Der Niedergang liegt nicht an zu wenig Arbeit
Dass es der Wirtschaft nicht so gut geht, liegt also nicht daran, dass zu wenig gearbeitet wird. Die Gründe sind eher darin zu suchen, dass wir kein billiges russisches Gas mehr erhalten und sich auch sonst die Bedingungen für erfolgreiches Wirtschaften weltweit verschlechtert haben. Dazu kommt: Es ist nicht so entscheidend, wie viel gearbeitet wird, sondern eher wie effektiv. Wäre es andersherum, gehörte beispielsweise Griechenland zu den erfolgreichsten Volkswirtschaften der Welt – tut es aber nicht.

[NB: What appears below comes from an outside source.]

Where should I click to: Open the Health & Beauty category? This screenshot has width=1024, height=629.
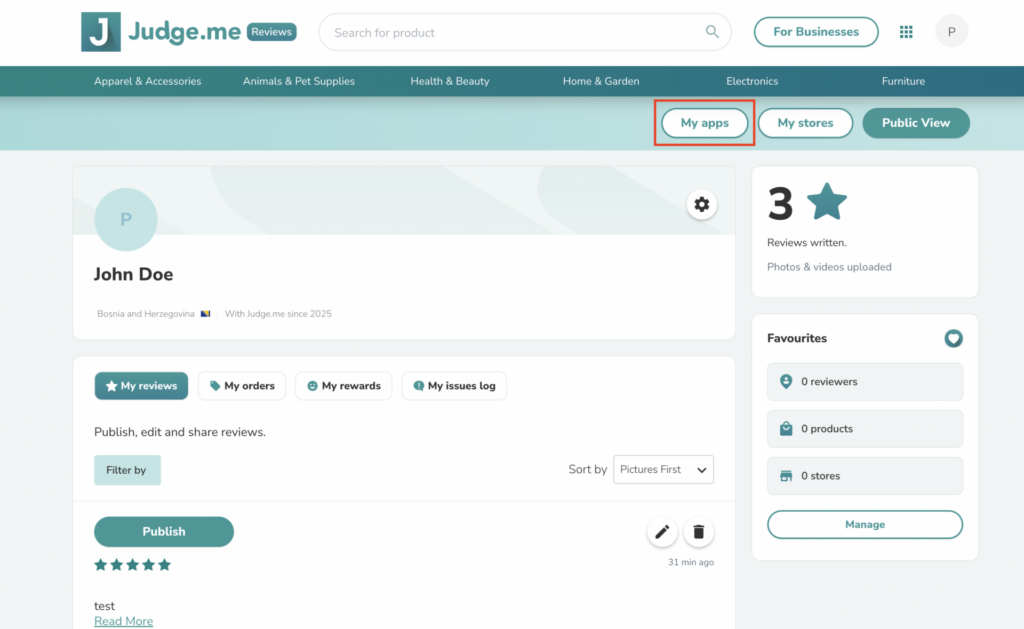pos(450,81)
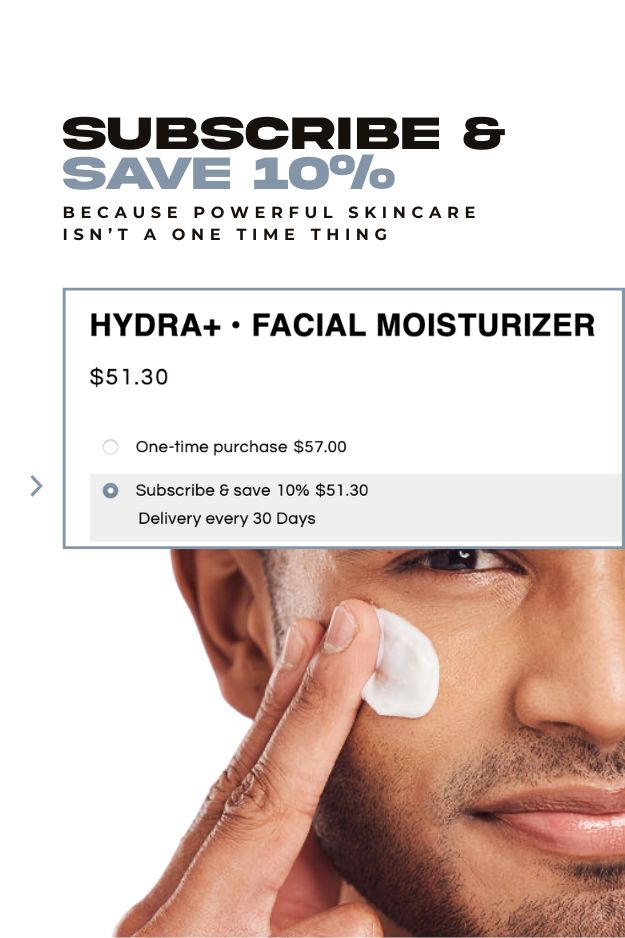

Dulger ärgert sich offenbar vor allem über junge Menschen, die im Ruf stehen, hohe Ansprüche zu haben und nicht jede x-beliebige Arbeit sofort umstandlos anzunehmen. Aber kann man es ihnen wirklich verdenken? Die Generationen, die in den 50er, 60er oder 70er Jahren in die Arbeitswelt eingestiegen sind, konnten sich auf ein unausgesprochenes Versprechen verlassen: Wenn sie im Laufe ihres Lebens richtig ranklotzen, kann auch eine Krankenschwester oder ein Angestellter bei der Stadtreinigung die Familie ernähren, sich Urlaub leisten und im Laufe des Lebens ein kleines Häuschen oder eine Wohnung abbezahlen. Dieses Versprechen ist zum Teil zerbrochen. Heute können sich Durchschnittsverdiener von dem, was sie zurücklegen können, in Großstädten wie Hamburg, München oder Berlin mit Glück noch eine Gartenlaube leisten.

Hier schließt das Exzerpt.